Potential for relapse after an initial episode of schizophrenia is related to the following variables: environmental stress, poor premorbid functioning, being male, and adherence to medication regimen (if drugs are discontinued 75% of people will relapse with one year, compared to 33% of those who continue with their medication).
Revolving Door Phenomenon: hospitalization is increasing after a period of radical decline in the 50s. This increase is evidence that drugs do not cure schizophrenia and that community-based programs are often inadequate to meet the needs of this population. Other factors include unemployment and lack of social skills and noncompliance with taking medication.
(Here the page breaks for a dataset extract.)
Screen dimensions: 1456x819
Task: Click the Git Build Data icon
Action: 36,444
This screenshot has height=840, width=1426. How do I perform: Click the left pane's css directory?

Psychological Treatment: Review the history of institutional case with discussions of state mental institutions, milieu therapy and behavioral therapy (the token economy). The current goal is adaptive functioning for the individual, and the means to that end seem to focus on cognitive skill building (attention, abstraction, concept formation, memory, reasoning skills) and social skill building (role-playing of social interactions, social problem-solving). Family therapy educates family members about the disorder and how best to interact with the patient, to increase tolerance, to recognize and manage warning signs that an episode is imminent. Stress management and conflict-resolution skills are also taught to both the patient and the family members. An example of the objectives for teaching basic conversational skills might include:
learning effective verbal and nonverbal listening techniques learning where to meet people and how to determine whether another is willing to engage in conversation learning how to sustain conversations learning how to end conversations gracefully integrating all skill areas into natural and spontaneous conversations Community-based Programs: an ideal program for people with schizophrenia includes careful monitoring of medication regimens and cognitive and social skill-building within the framework of a community. In a residential community, a group home that provides effective treatment and opportunities to work productively in a sheltered work environment, seems to increase the independent living and normalizing activities of the person with schizophrenia. An effective program would include:
helping members gain material resources for food, shelter, clothing, medical care helping them gain coping skills to meet the demands of community life, such as using public transportation, preparing simple meals, budgeting money, running a household motivating them to persevere and remain involved in life even when their lives become stressful lessening their dependence on family members educating family members and community members about the kind of support they need discouraging inappropriate behaviors and encouraging healthy behaviors These community-based programs have proven to be very effective in reducing rehospitalization and increasing employment, decreasing emotional distress and psychotic symptoms, and increasing overall quality of life for these people. Despite such success, there are only about 800 such programs now operating (often underfunded and understaffed), about one-third of the number needed.